DW-World: Die USA wollen ihre Beziehung zu Libyen normalisieren und diplomatische Beziehungen aufnehmen. Ist dieser Schritt der Amerikaner als eine Belohnung für Libyen zu verstehen?

Hans-Joachim Gießmann: Ich denke schon. Man kann von einer Belohnung insofern sprechen, als dass der libysche Staatschef Muammar al Gaddafi ja 2004 erklärt hat, dass das Land nicht weiter nach Atomwaffen streben werde und außerdem in den bilateralen Beziehungen nach 24-jähriger Unterbrechung wieder eine Normalisierung erreichen wolle. Andererseits denke ich aber auch, dass die Herausnahme Libyens aus der Anti-Terror Liste eine aktuellere Bedeutung hat. Gegenwärtig gibt es ja einen heftigen Streit zwischen den USA und dem Iran über das Atomprogramm. Der Iran wird ja dringend verdächtigt, den Terror zu unterstützen, so heißt es jedenfalls in der nationalen Sicherheitsstrategie der USA. Und Libyen jetzt von der Terrorliste zu streichen und die völlige Normalisierung der Beziehungen anzukündigen, ist meines Erachtens ein Signal an die arabische und islamische Welt.

Man könnte also annehmen, dass es eine gewisse Parallelität zwischen Iran und Libyen gibt, was die Bemühungen der Amerikaner angeht. Könnte es passieren, dass der Iran, genauso wie Libyen, den Amerikanern entgegenkommt?
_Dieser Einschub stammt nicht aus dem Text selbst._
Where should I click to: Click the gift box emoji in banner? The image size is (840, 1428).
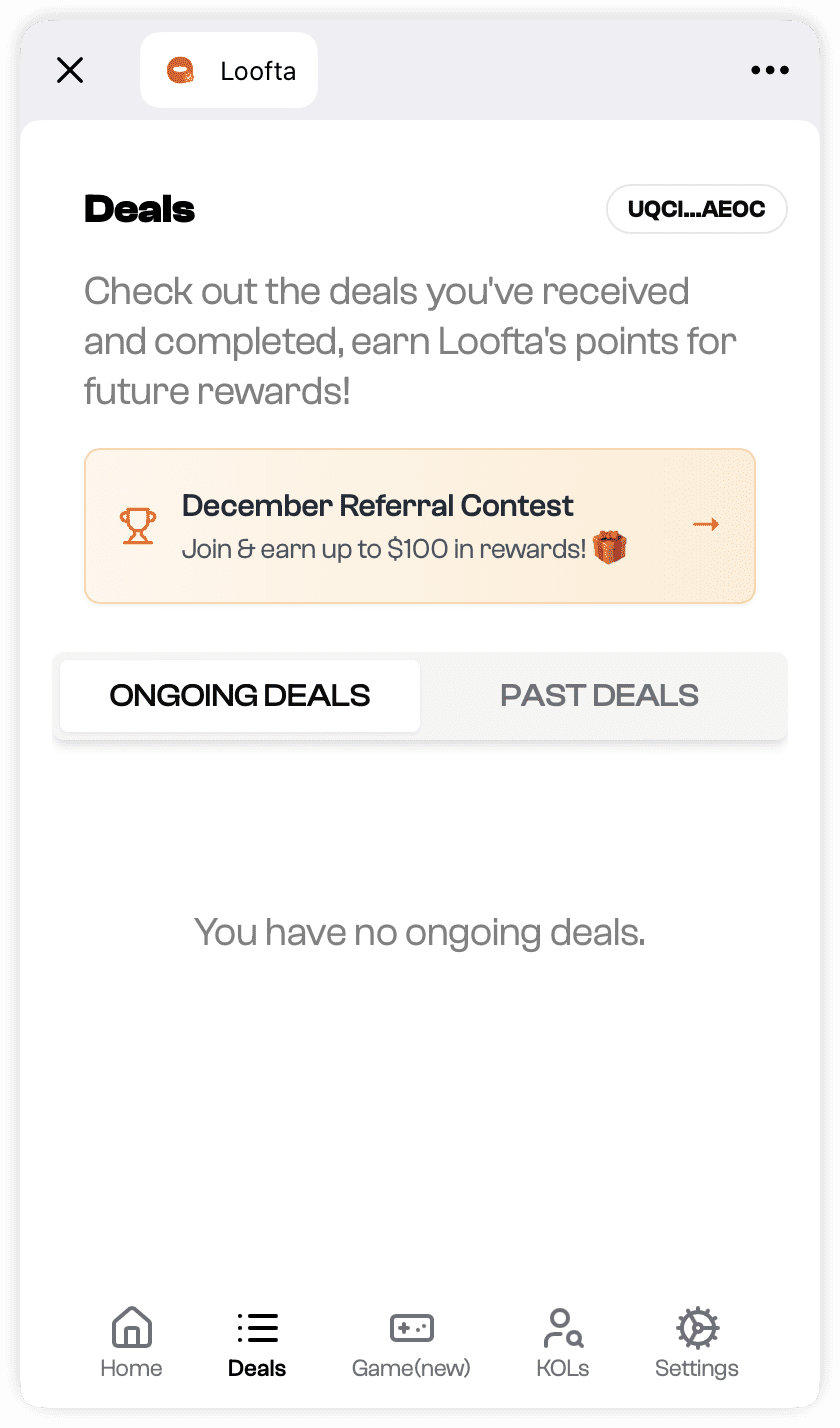click(x=609, y=548)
Das glaube ich eher nicht. Die Signalwirkung ist natürlich eine doppelte. Zum einen geht es um jene Staaten, die der iranische Präsident Ahmadinedschad gegenwärtig um sich zu scharen versucht, um politische Unterstützung für seine Position zu bekommen. Andererseits ist das aber auch ein Signal nach Teheran, dass die

Normalisierung von Beziehungen zu arabischen und islamischen Ländern durchaus möglich ist. Also es ist sozusagen die vorsichtige Öffnung eines

Fensters auch in die Richtung Teheran. Ich glaube aber nicht, dass es die erhoffte politische Wirkung in Teheran erzielen wird.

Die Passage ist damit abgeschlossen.